Auch die 9c kann lesen!

Elle s`appelait  Sarah
     – Eine herzergreifende Geschichte

Liebe Schülerinnen und Schüler,
die Zeit des Holocaust war einer der wohl markantesten Abschnitte der Geschichte. Er forderte viele Opfer und noch heute erinnert man sich an die grausame Zeit des Antisemitismus während des Nationalsozialismus.
Tatiana de Rosnay will mit ihrer prägnanten Geschichte über eine jüdische Familie zu Zeiten des Holocaust in Frankreich zum Nachdenken anregen. Der 2007 erschienene Roman der französischen Schriftstellerin berichtet über zwei beeindruckende Schicksale. Trotz der 60 Jahre, welche zwischen ihnen liegen, sind sie in einer nicht erwarteten Weise verbunden.
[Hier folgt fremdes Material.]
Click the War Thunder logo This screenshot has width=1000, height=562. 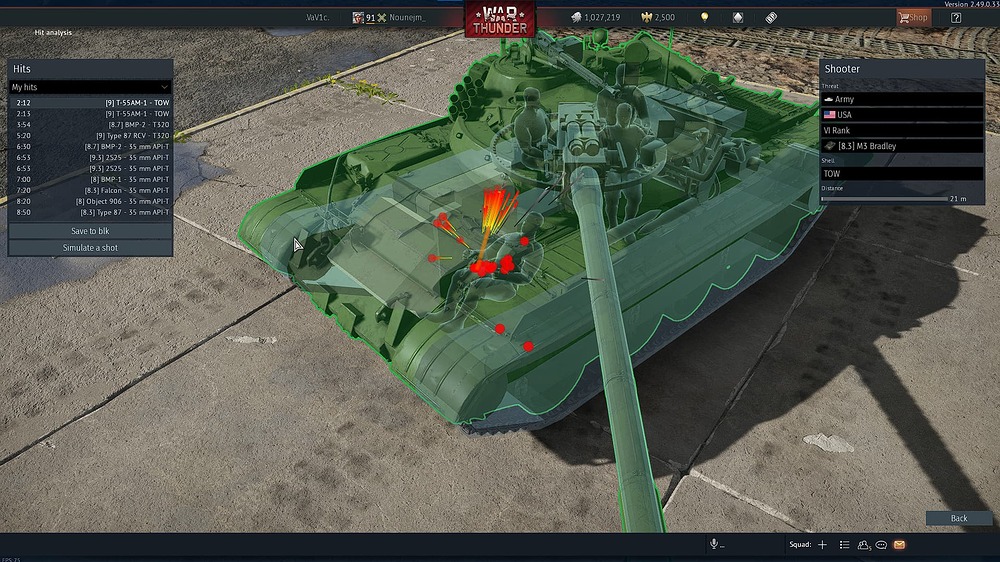(x=500, y=19)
2011 erschien die Literaturverfilmung  „Sarahs Schlüssel- Zwei Geschichten verbunden durch ein Geheimnis“ von dem Regisseur Gilles Paquet-Brenner. Der herzzerreißende Film und der dazu gehörige Roman handeln von Julia Jarmond und Sarah Starzynski.
Am 16. und 17. Juli 1942 werden tausende Familien jüdischen Glaubens von der französischen Polizei verhaftet.  So auch Familie Starzynski.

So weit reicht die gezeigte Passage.